● ИСХОДНЫЙ ТЕКСТ
::::

На персидской сирени у веранды флигеля я увидел первого своего махаона – до сих пор аоническое обаяние этих голых гласных наполняет меня каким-то восторженным гулом! [Арсений Тарковский расслышал этот отзвук уже в русском наименовании бабочки:

^ Она едва до двух считает,

Не понимает ничего,

Из целой азбуки читает

Две гласных буквы: А и О.

Впрочем, от звукового образа он тут же отсылает к зрительному:

А имя бабочки – рисунок,

Нельзя произнести его.]

Великолепное бледно-желтое животное в черных и синих ступенчатых пятнах, с попугаичьим глазком над каждой из парных черно-палевых шпор, свешивалось с наклоненной малиново-лиловой грозди и, упиваясь ею, все время судорожно хлопало своими драгоценными крыльями. Я стонал от желания.

Это Эдем – мир чувственных откровений, где зрительные, слуховые, осязательные и отчасти даже обонятельные оргазмы переживаются в общении с бабочками. А конец этой главы, описывающий райское блаженство энтомолога в мире бабочек и их кормовых растений [Вот это – блаженство, и за блаженством есть нечто не совсем поддающееся определению. Это вроде какой-то мгновенной физической пустоты, куда устремляется, чтобы заполнить ее, все, что я люблю в мире. (…)], интонационно совпадает с завершением “Лолиты”, определяющим истинный предмет романа. “Говорю я о турах и ангелах, о тайне прочных пигментов, о предсказании в сонете, о спасении в искусстве. И это – единственное бессмертие, которое мы с тобой можем разделить, моя Лолита”.

::::

● ЧТО СДЕЛАТЬ
A. Процитируйте из исходного текста отрывок, который открывается словами «Впрочем, от звукового» и завершается словами «стонал от желания.».
B. Изложите короче абзац исходного текста, начинающийся словами «Великолепное бледно-желтое животное», и сохраните его главные факты.

● ФРАГМЕНТЫ МАТЕРИАЛА
::::

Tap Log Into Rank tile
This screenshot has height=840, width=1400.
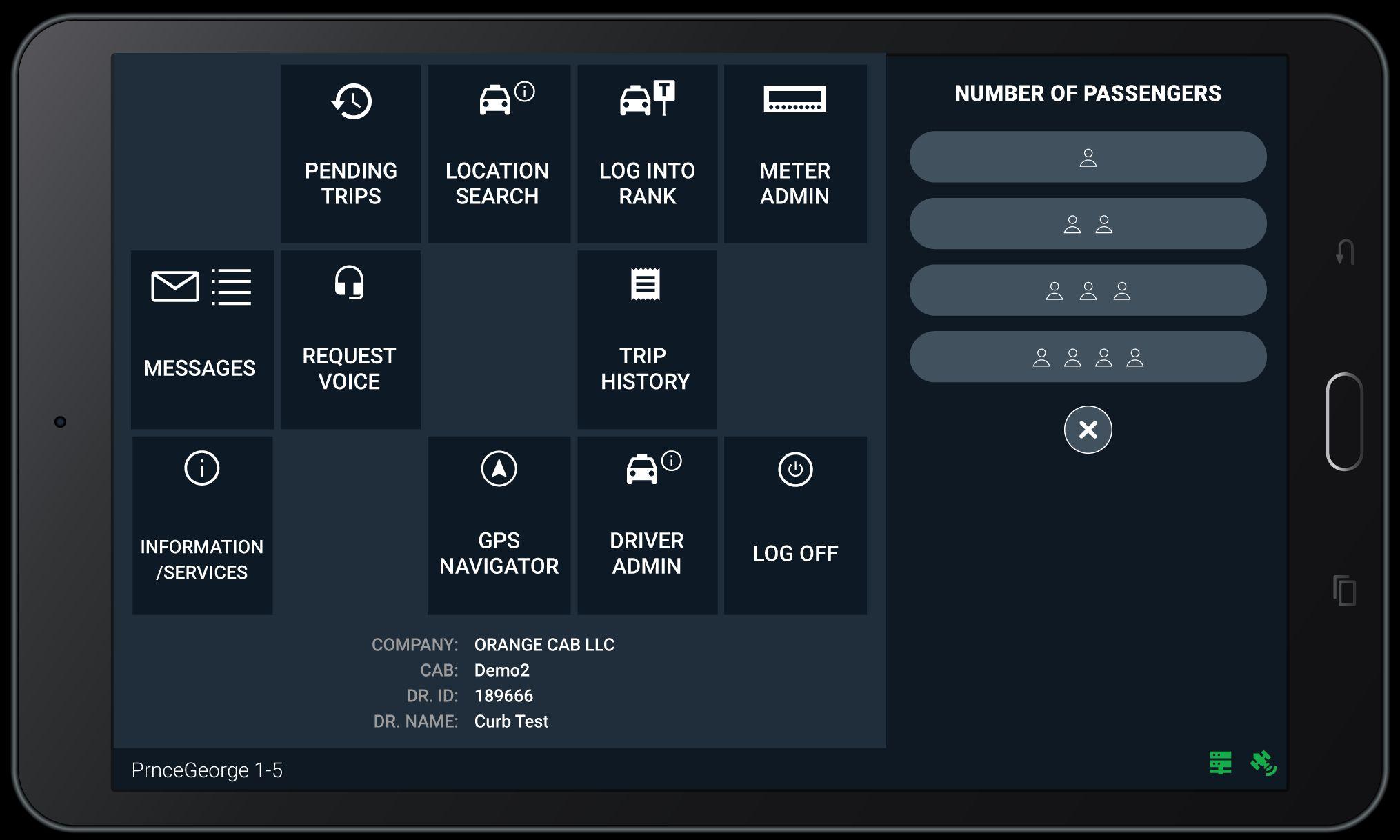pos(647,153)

::::

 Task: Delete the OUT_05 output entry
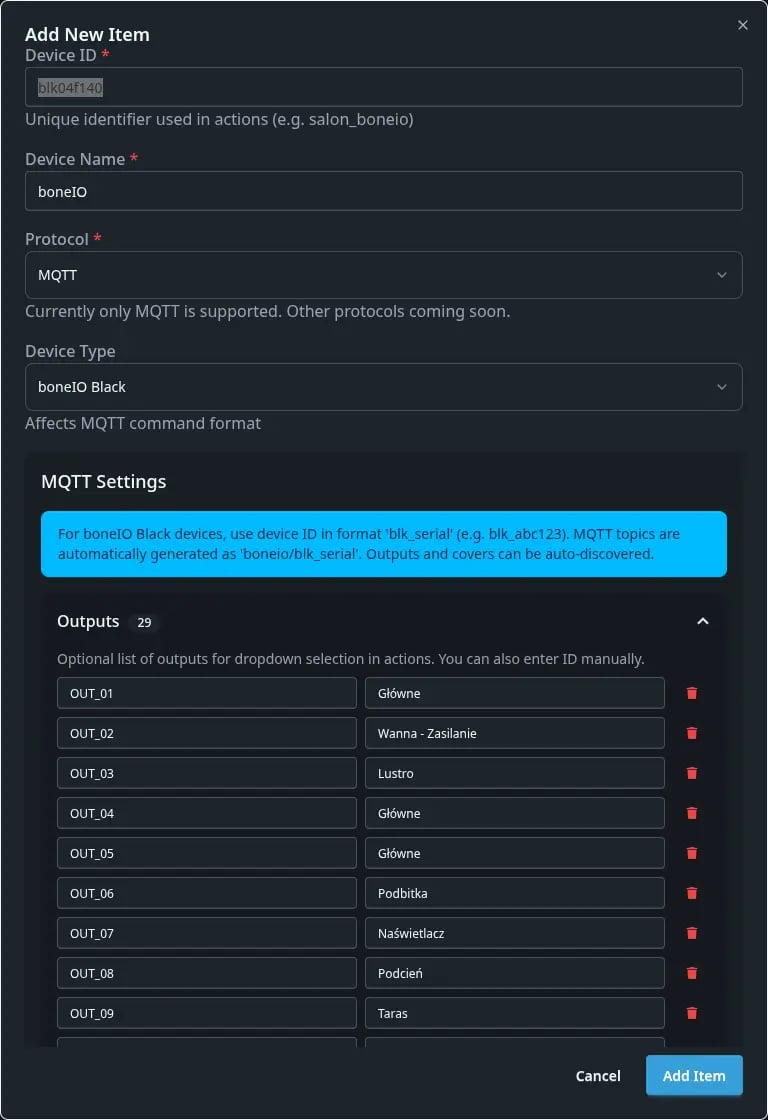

::::

● ОТВЕТЫ К ЗАДАНИЯМ
A.
Впрочем, от звукового образа он тут же отсылает к зрительному:

А имя бабочки – рисунок,

Нельзя произнести его.]

Великолепное бледно-желтое животное в черных и синих ступенчатых пятнах, с попугаичьим глазком над каждой из парных черно-палевых шпор, свешивалось с наклоненной малиново-лиловой грозди и, упиваясь ею, все время судорожно хлопало своими драгоценными крыльями. Я стонал от желания.

B. Бледно-желтая бабочка в черных и синих ступенчатых пятнах, с глазком над каждой из черно-палевых шпор, висела на малиново-лиловой грозди и, упиваясь ею, судорожно хлопала крыльями. Я стонал от желания.